### Teks yang Diberikan:
Autobiografi
Masa Pra Kelahiran
1.1 Masa Perkenalan Orang Tua
Awal bulan Agustus tahun 1988 adalah tahun yang biasa-biasa saja namun berkesan bagi orang tuaku. Kedua orang tuaku yang memang pada saat itu berada dalam satu universitas, yaitu Universitas Muria Kudus (UMK), bertemu. Ibuku memutuskan untuk masuk ke dalam Fakultas Sastra Bahasa Inggris, sedangkan ayahku meneruskan ke jurusan Pertanian. Aneh memang, bagaimana bisa ibuku yang masuk ke dalam fakultas Sastra Bahasa Inggris bisa bertemu ayahku yang masuk ke dalam fakultas Pertanian???. Namun, perbedaan fakultas yang sangat kentara tidak menyurutkan takdir untuk mempertemukan kedua orang tuaku.
Hubungan mereka terus berlanjut. Hingga yang awalnya hanya saling kenal saja, menjadi bertambah akrab. Saat kutanya ibuku “Bagaimana ibu bisa bertemu dengan ayah? Padahal fakultas ibu dan ayah jelas-jelas berbeda”. Lalu ibu menjawab “Ibu kan gaul…”, jawab ibu sambil tersenyum. Mau tidak mau aku pun tersenyum mendengar jawaban ibu . Aneh memang. Kataku dalam hati.
Tiga tahun kemudian, Ayah dan ibuku LULUS dari Universitas. Saat itu umur ibu 25 tahun, sedangkan umur ayah 28 tahun. Ya, umur ayah dan ibu memang berbeda 3 tahun. Saat kutanyakan pada ibu, “kenapa ayah yang berbeda umur 3 tahun dengan ibu bisa lulus di tahun yang sama?”. Jawaban ibu membuatku agak kaget “Pada saat itu kan ayahmu kuliah sambil kerja, kuliah-cuti-kuliah-cuti, jadi lulusnya tidak sama dengan teman-temannya”. Hm…, ya, orang tua ayahku (Kakekku) memang orang yang tidak punya, karena itu, ayahku, setelah lulus STM bekerja sambilan untuk membiayai kuliahnya sendiri. Heheheh flesback sedikit cuy
Siang itu tanpa diduga, ayah mendatangi rumah ibu di Jepara. Kira-kira pukul 2 siang, ayah datang sendiri mengunjungi ibu. Saat itu ibu baru saja bangun tidur, tentu saja sangat terkejut akan kedatangan ayah yang sangat tiba-tiba. Sungguh tak dinyana-nyana, tujuan kedatangan ayah adalah untuk melamar ibu. Ibu, tentu saja, terkejut untuk kedua kalinya. Bagaimana tidak? Setelah lulus, ayah dan ibu sudah jarang bertemu lagi.

### Yang Perlu Dikerjakan:
a. Salin bagian teks autobiografi di atas tanpa mengubah apa pun, dari "Autobiografi" sampai dengan "kedua orang tuaku.", kedua bagian itu ikut disalin.
b. Jawablah pertanyaan berikut berdasarkan teks autobiografi di atas.
(i) Di universitas mana kedua orang tua penulis bertemu?
(ii) Berapa umur ibu penulis saat lulus dari universitas?
(iii) Di kota mana rumah ibu yang didatangi ayah?
c. Teruskan teks autobiografi di atas, dimulai tepat setelah kalimat terakhirnya.

### Data Sumber:
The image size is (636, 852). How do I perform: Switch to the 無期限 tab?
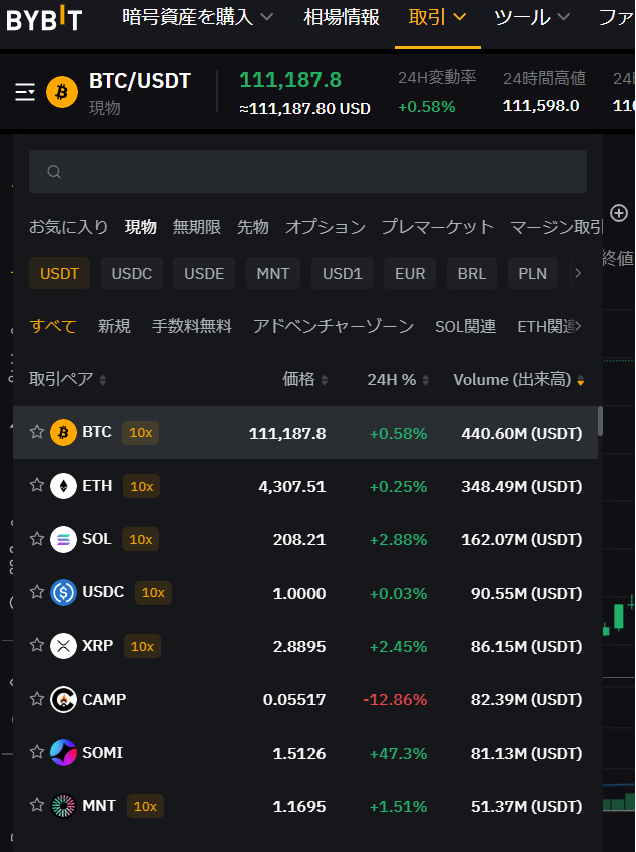[197, 227]

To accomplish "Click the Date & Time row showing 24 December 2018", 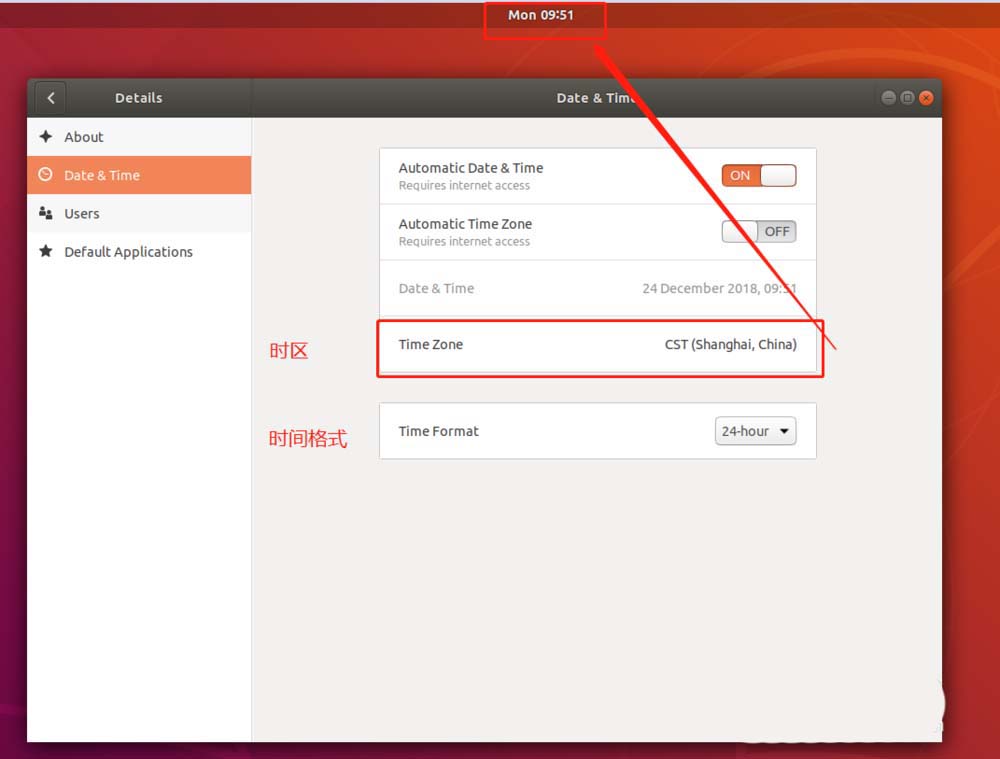I will (598, 288).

### Jawaban yang Diberikan:
a.
Autobiografi
Masa Pra Kelahiran
1.1 Masa Perkenalan Orang Tua
Awal bulan Agustus tahun 1988 adalah tahun yang biasa-biasa saja namun berkesan bagi orang tuaku. Kedua orang tuaku yang memang pada saat itu berada dalam satu universitas, yaitu Universitas Muria Kudus (UMK), bertemu. Ibuku memutuskan untuk masuk ke dalam Fakultas Sastra Bahasa Inggris, sedangkan ayahku meneruskan ke jurusan Pertanian. Aneh memang, bagaimana bisa ibuku yang masuk ke dalam fakultas Sastra Bahasa Inggris bisa bertemu ayahku yang masuk ke dalam fakultas Pertanian???. Namun, perbedaan fakultas yang sangat kentara tidak menyurutkan takdir untuk mempertemukan kedua orang tuaku.

b.
(i) Universitas Muria Kudus (UMK)
(ii) 25 tahun
(iii) Jepara

c.
1.2. Masa Pernikahan
30 Mei 1993 pukul 11.00 , di desa Bugo, kec. Welahan, kab. Jepara, dilaksanakanlah akad nikah antara Nur Kasmin (Ayahku) dan Siti Sa’adah (Ibuku). Momen indah yang tak akan terlupakan selamanya dari benak kedua orang tuaku. Saat itulah, keduanya akan resmi menjadi pasangan sehidup semati, menjalani bahtera rumah tangga penuh cobaan suka maupun duka
1.3. Masa Kehamilan
Setelah pernikahan, ayah memboyong ibu ke Tlogowungu (rumah orang tua ayah). 4 bulan kemudian, ibu, menunjukkan tanda-tanda kehamilan. Kehamilan yang pertama. Ayah sangat senang, tentu saja. Sebelumnya, bahkan ayah sempat khawatir andaikata ibu tidak bisa hamil. Kehamilan ibu membuat ayah dan keluarga ayah sangat senang. Saking senang dan bersemangatnya, tiap hari ayah rela mengambilkan buah kelapa untuk ibu yang dipercaya bisa membuat calon ibu dan si bayi tumbuh sehat. Sungguh tak terkira hatiku, ternyata kedua orang tuaku sangat menunggu kehadiranku.
1.4. Masa Kelahiran
Tepat pukul 3 sore, lahirlah seorang bayi gendut nan sehat! Itulah aku! Saat kelahiranku, dapat kubayangkan bagaimana bahagianya orang tuaku menyaksikan anak terkasihnya melihat dan menilik dunia. Momen yang indah tak terperikan.
Masa Pasca Kelahiran
2.1. Masa Balita (0-4 tahun)
Masa Balita adalah masa yang menyenangkan bagiku. Ingin sekali aku mengulang masa-masa indahku. Saat balita, aku terlahir sebagai bayi yang gendut dan sehat. Ayahku sering bercerita, saat masih bayi dulu, tubuhku sangat besar. Mirip seperti bantal. Hahahah..., ada-ada saja .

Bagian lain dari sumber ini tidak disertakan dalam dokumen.